Nach den am Dienstag weltweit präsentierten Ergebnissen von „Pisa 2015“kam Deutschland in Naturwissenschaften auf 509 Punkte (2012: 524), in Mathematik auf 506 (514). Bei der Lesekompetenz steigerten sich die 15-Jährigen auf 509 Punkte. Hier schnitten sie so gut ab wie nie zuvor seit der missglückten Pisa-Premiere im Jahr 2001. „Es gibt eine Stabilisierung auf hohem Niveau, auf die man durchaus stolz sein kann“, sagte die Präsidentin der Kultusministerkonferenz, Claudia Bogedan (SPD), am Dienstag in Berlin.

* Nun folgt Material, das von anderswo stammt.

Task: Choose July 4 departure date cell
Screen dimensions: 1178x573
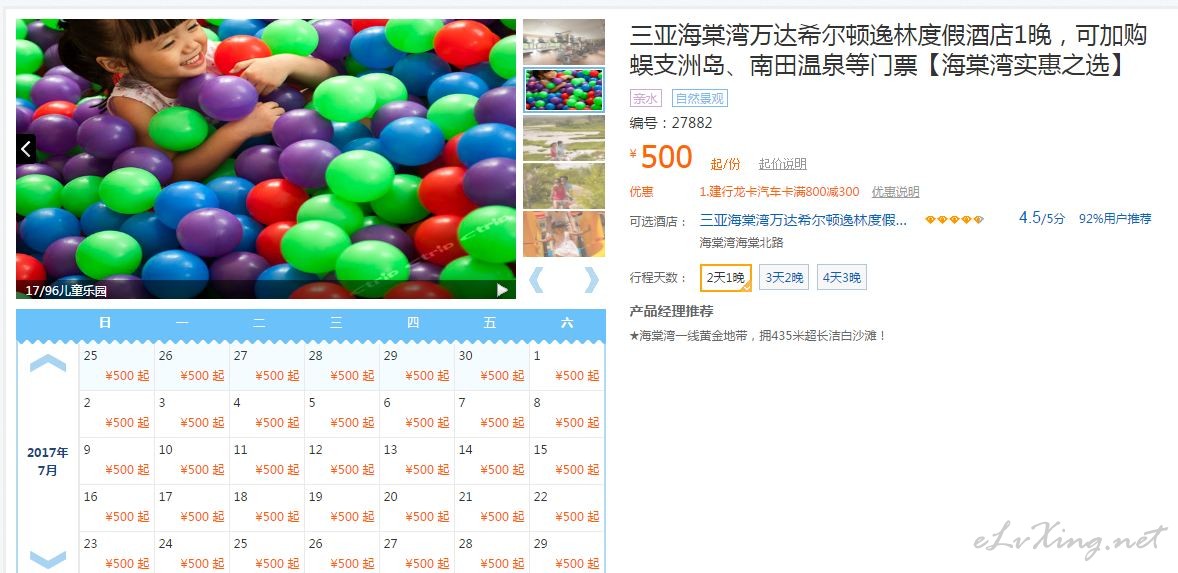Action: (x=267, y=413)
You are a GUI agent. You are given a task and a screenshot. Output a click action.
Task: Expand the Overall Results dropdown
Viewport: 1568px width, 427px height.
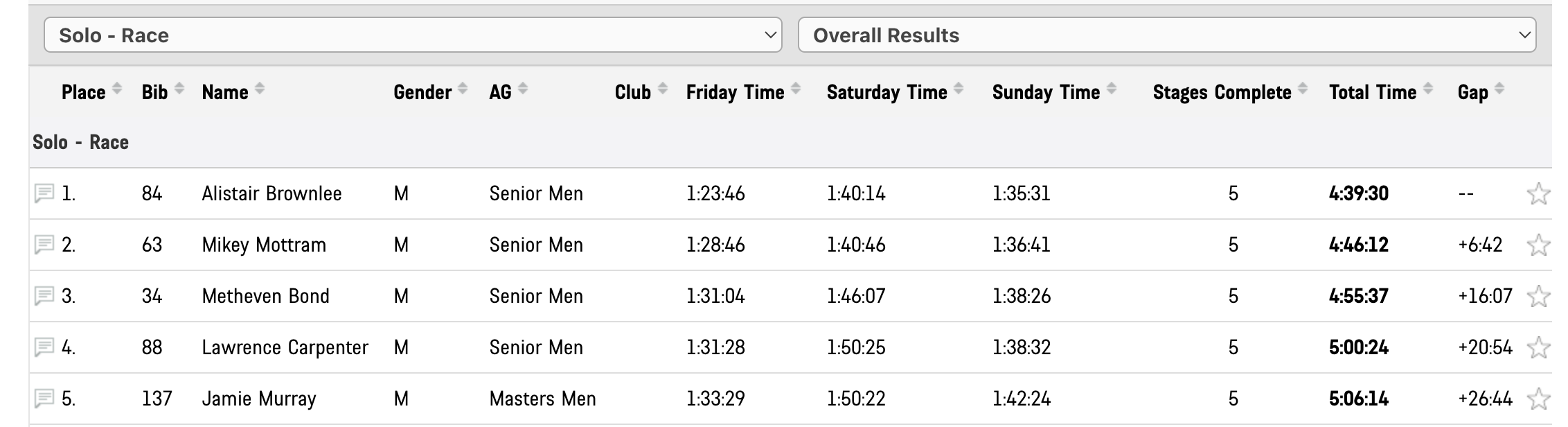[x=1167, y=35]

Deutschland stagniert, verliert in Mathematik und Naturwissenschaften gar Boden gegenüber den Spitzennationen. Die neuen Pisa-Ergebnisse sind alles andere als ein befriedigendes Zeugnis für unsere Schulen. Gerade in den Fächern Naturwissenschaften und Mathematik, in denen es um Schlüsselkompetenzen für die digitalisierte Zukunft geht, sind die Leistungen schwächer geworden. Besorgniserregend auch die Kluft zwischen Jungen und Mädchen: Viel zu wenige 15Jährige Mädchen, die sich für Naturwissenschaft interessieren, sich gar vorstellen könnten, in dem Feld zu arbeiten. Beschämend ist die Tatsache, dass es auch 15 Jahre nach dem ersten Pisa-Denkzettel nicht gelungen ist, für mehr Chancengerechtigkeit zu sorgen: Schüler aus sozial benachteiligten Elternhäusern hinken mit 15 Jahren oft schon ein Jahr oder mehr hinterher, die Diskrepanz ist in Deutschland größer als bei den Nachbarn.

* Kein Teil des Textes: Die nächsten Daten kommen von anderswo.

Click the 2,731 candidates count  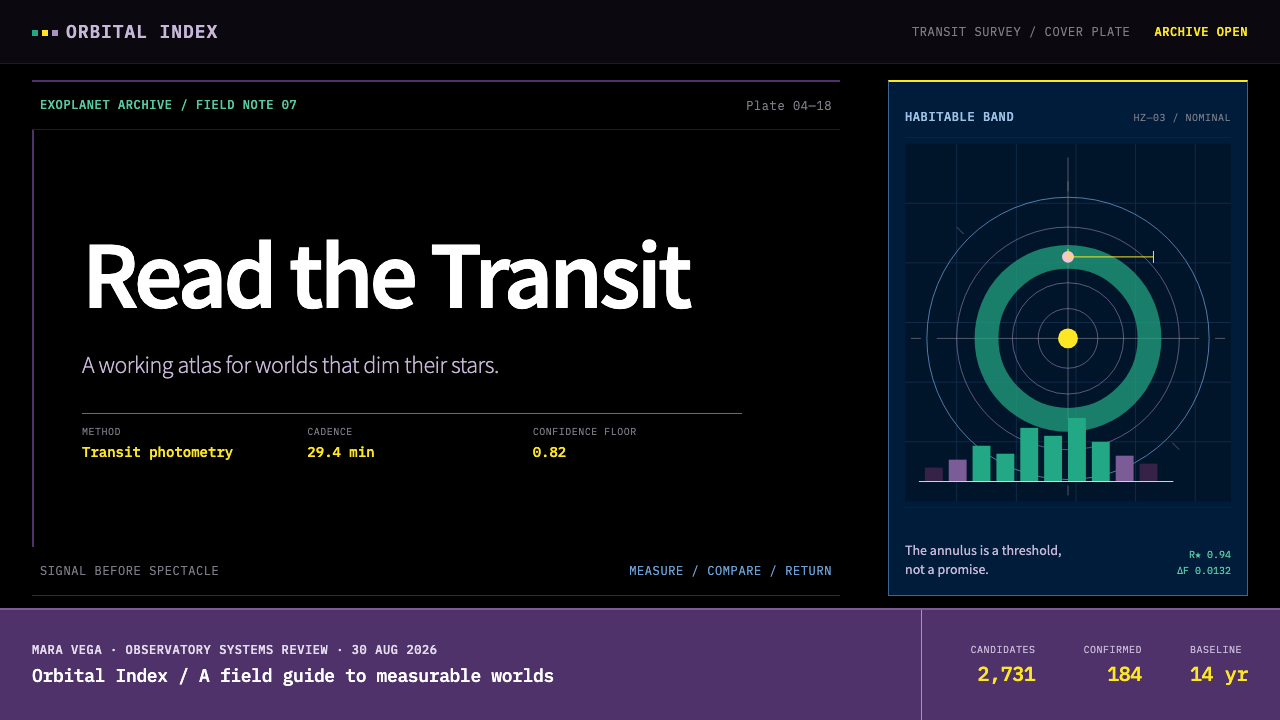1006,675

Wer aber, wie OECD-Koordinator Schleicher, nach einem Reform-Feuerwerk ruft, schießt über das Ziel hinaus: Keine neuen Debatten über Schulsysteme sind notwendig, die nur Unruhe stiften: Es gilt, die Schüler gezielt zu fördern, die Sprachkompetenz früh und intensiv zu steigern, Neugier zu wecken. Statt weiterer Strukturreformen sollten Aus- und Fortbildung der Lehrer in den Fokus gerückt werden. Auf sie kommt es an.